The root of almost all of these problems is the capitalist system.
If we take the view of the CBT advocates, we cannot do anything to change any of this but must adjust our minds to see it all through rose tinted spectacles. This leads some people to hedonism – escapism through refusing to listen to the news, being obsessed with the celebrity culture, drinking and partying as much as possible: “if there is no hope we might as well enjoy ourselves while we can”. This is one trend that has taken a large proportion of the working class away from active participation in anything political.
The other trend is despair, which has captured many of those who cannot turn off their minds, who cannot help but see what is happening around them. But feeling isolated and helpless they become paralysed by depression and or by suppressed anger. They become unable to function as part of a society which they can see is going mad.

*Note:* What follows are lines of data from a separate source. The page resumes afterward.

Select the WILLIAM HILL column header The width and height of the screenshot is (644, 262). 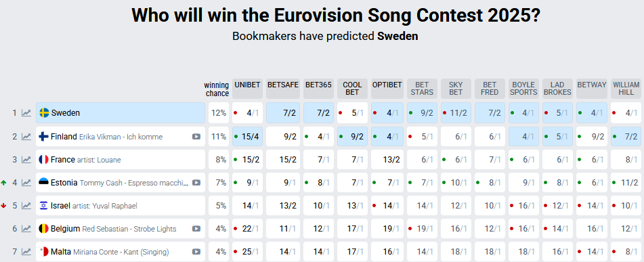626,89
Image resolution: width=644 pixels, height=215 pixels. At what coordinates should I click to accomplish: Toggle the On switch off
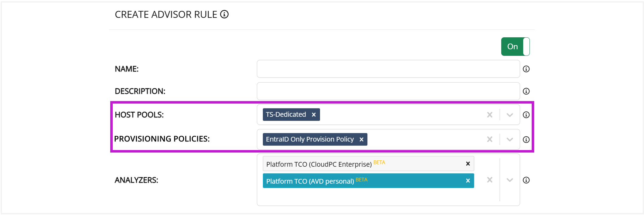515,46
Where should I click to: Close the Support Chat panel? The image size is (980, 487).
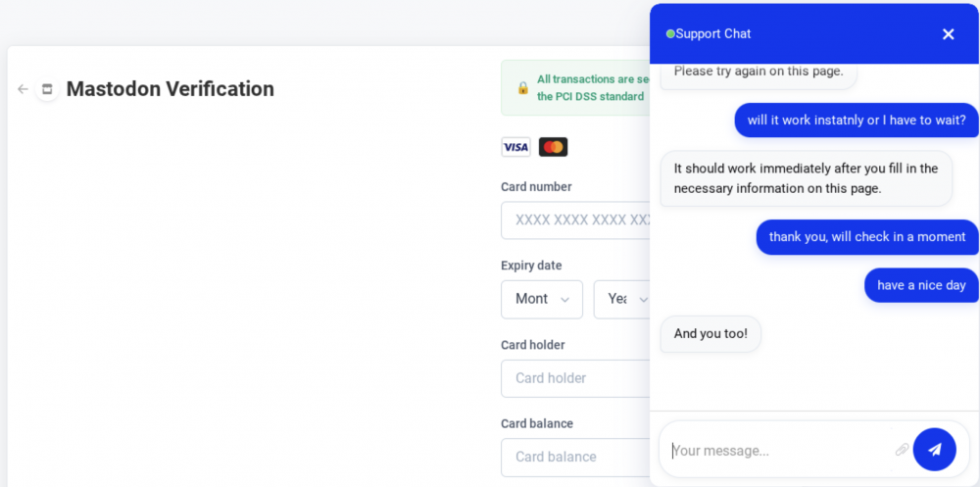point(948,34)
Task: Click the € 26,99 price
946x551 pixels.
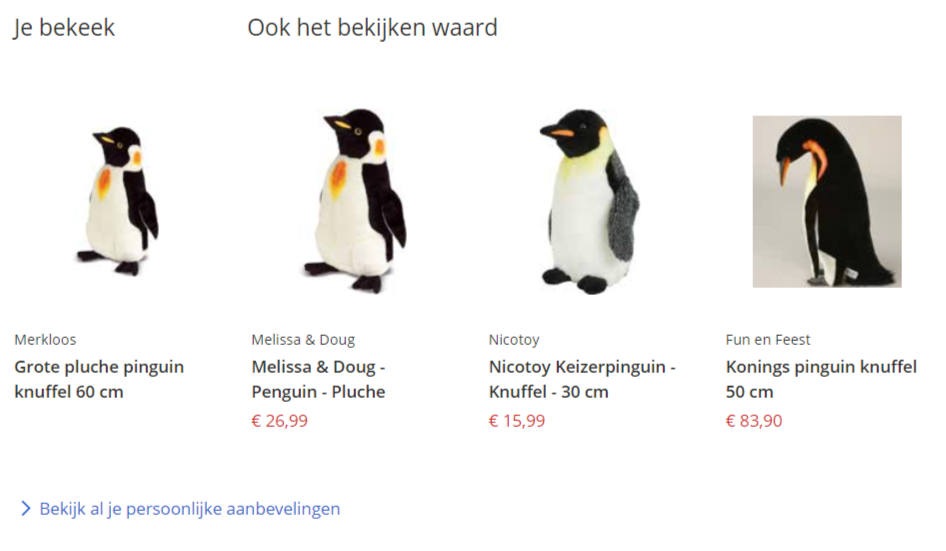Action: click(279, 421)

The only sane and rational alternative is to ignore the CBT people and the pills, take stock of objective reality and set about trying to change it. And to do that we have to believe that it can be done – and we have the whole history of human society to provide the evidence that it can.

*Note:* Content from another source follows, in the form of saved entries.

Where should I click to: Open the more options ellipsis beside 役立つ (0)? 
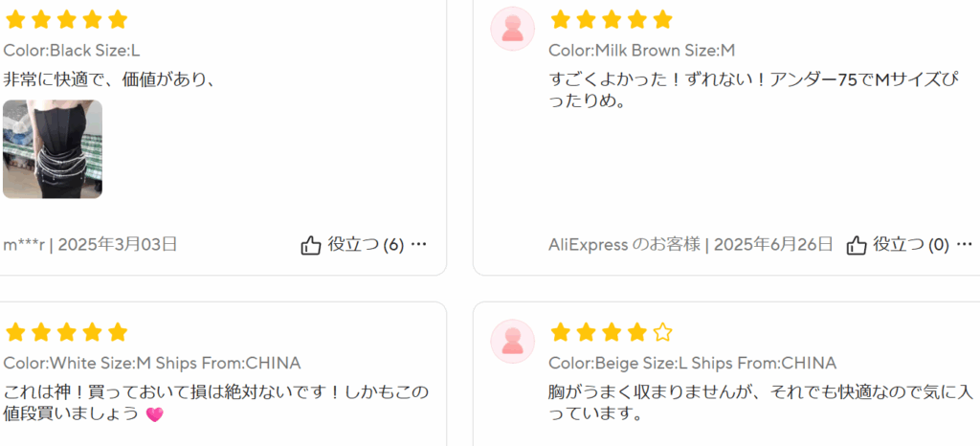point(965,244)
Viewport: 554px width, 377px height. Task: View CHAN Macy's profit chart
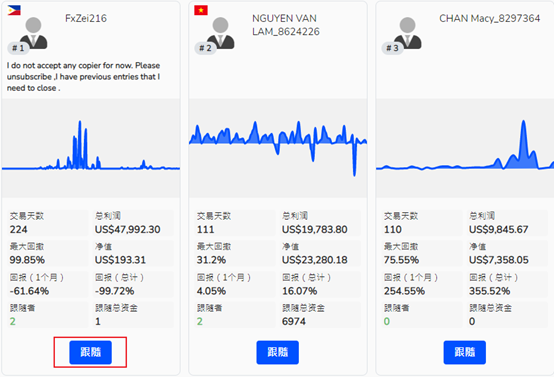coord(465,148)
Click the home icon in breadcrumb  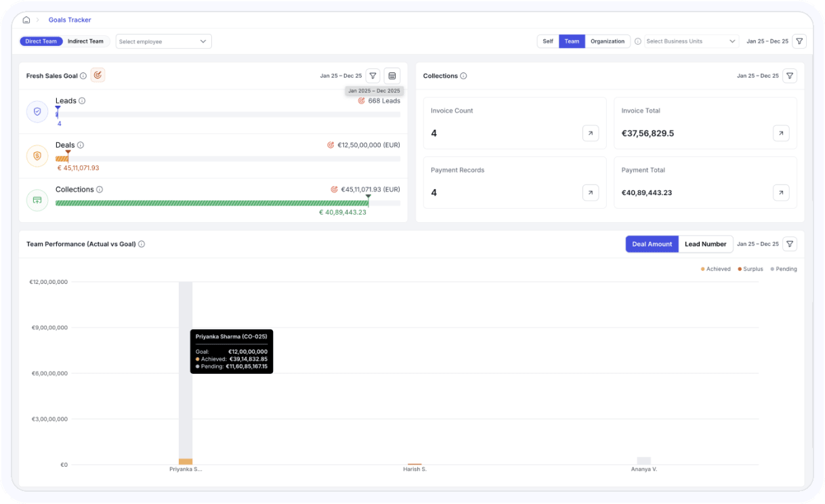[x=26, y=20]
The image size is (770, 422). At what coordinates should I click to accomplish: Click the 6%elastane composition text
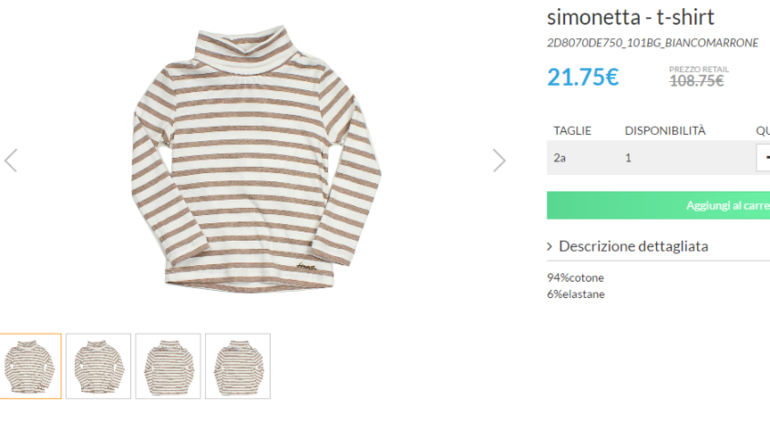pyautogui.click(x=575, y=294)
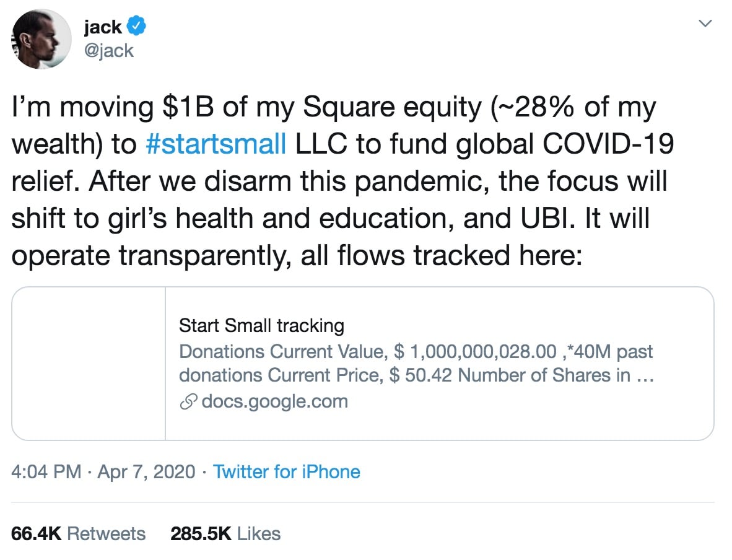Open the "Twitter for iPhone" source link
The height and width of the screenshot is (560, 732).
tap(286, 472)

We recognise that the individual alone cannot change the world political situation. The great leaders of historical change: Cromwell, Robespierre, Marx, Engels, Lenin, Kim Il Sung, Mao, Castro and so on did not accomplish anything alone. They were leading millions of others who shared their views and worked together in an organised way.
There were many other movements for social and political change that did not succeed in their own time but made an impact on history long after they were gone, like the Chartists and the Irish volunteers of the 1916 Easter Rising. Even those who have made mistakes and gone off on the wrong path, who may seem to have ended their efforts in defeat and despair, have helped future generations to learn from their mistakes. It is never a mistake to try.

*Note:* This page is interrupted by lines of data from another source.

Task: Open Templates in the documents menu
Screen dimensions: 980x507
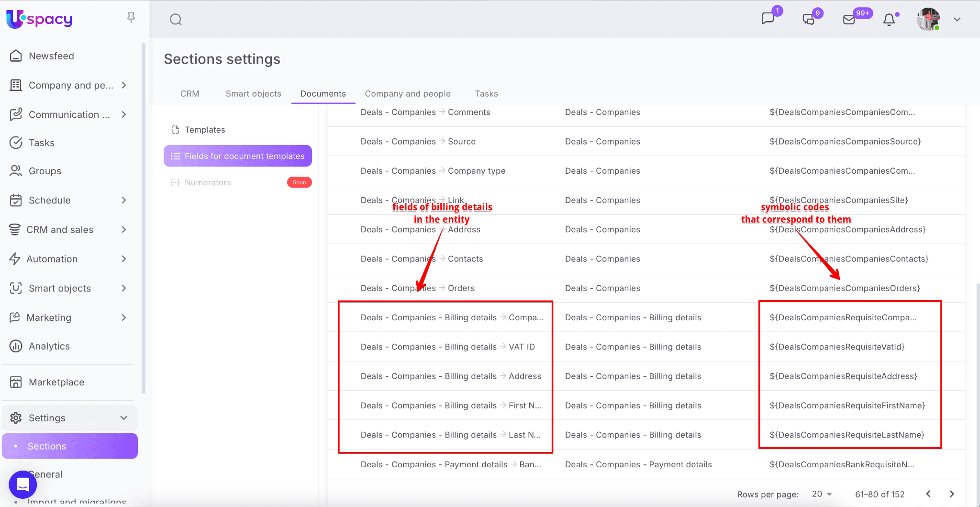Action: [205, 130]
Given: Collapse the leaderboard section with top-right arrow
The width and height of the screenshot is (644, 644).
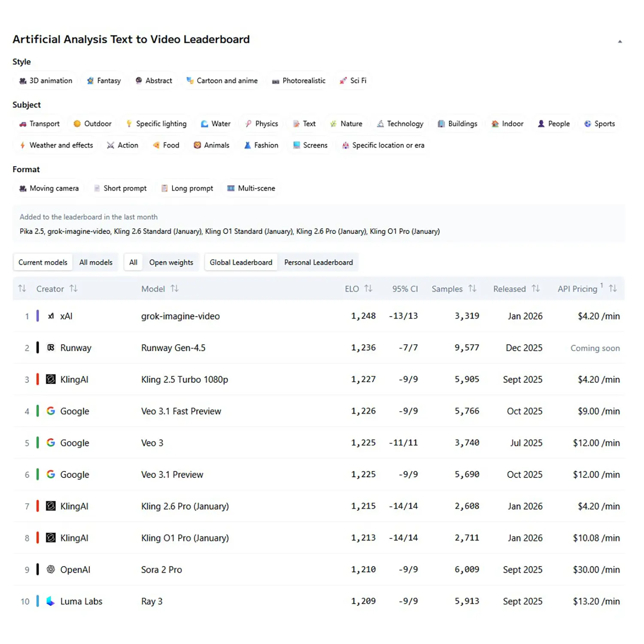Looking at the screenshot, I should (x=620, y=42).
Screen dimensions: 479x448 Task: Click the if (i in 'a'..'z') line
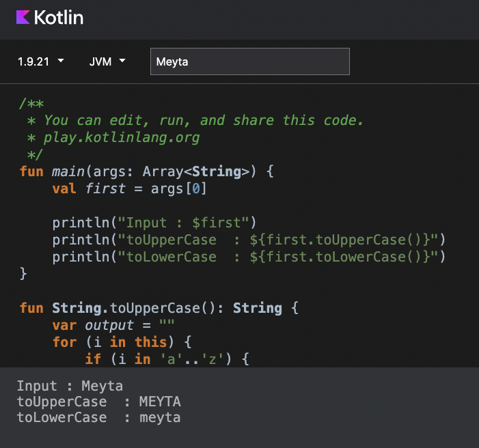pyautogui.click(x=167, y=359)
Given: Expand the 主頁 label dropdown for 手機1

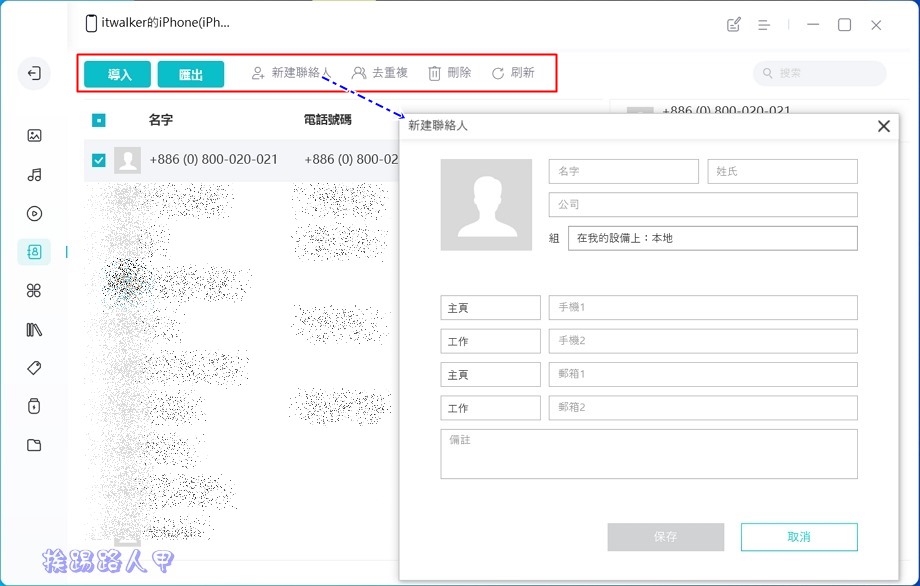Looking at the screenshot, I should tap(490, 308).
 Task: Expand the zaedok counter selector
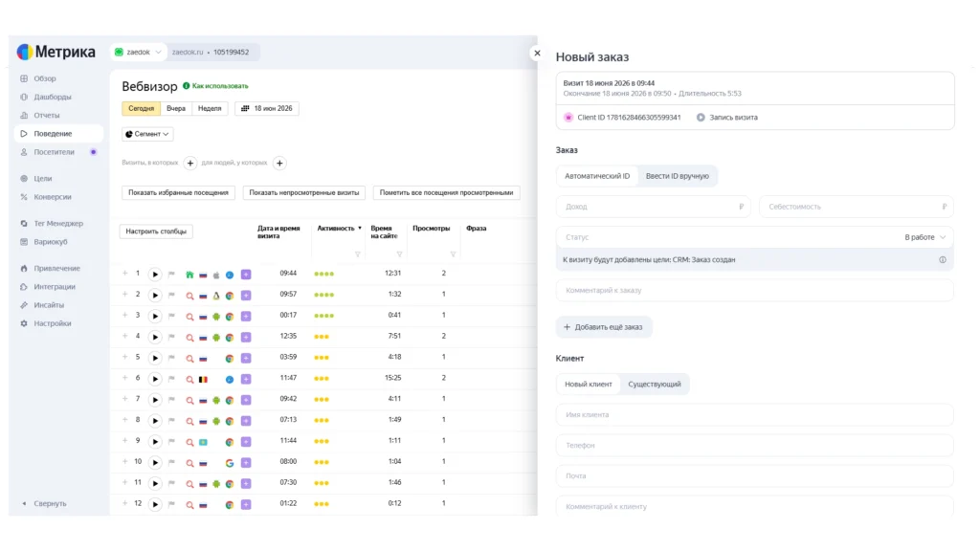(138, 53)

But we don’t have to keep repeating the mistakes of the past. One lesson that workers have learned over the last 200 years of struggle against capitalism is that unity and solidarity are key – that means we must be organised. If everyone is rowing in a different direction our boat can only go round in circles. This is why all working class organisations operate democratic centralism. Every member has a right and duty to take part in discussing policy and voting on it. But once the decision is taken all fall in line behind the agreed policy and work together.
This is why the bourgeois psychologists are no use. The root of all our depression is capitalism and the only solution is to join a fighting working class party to combat it. They would have to tell their patients to join the New Communist Party.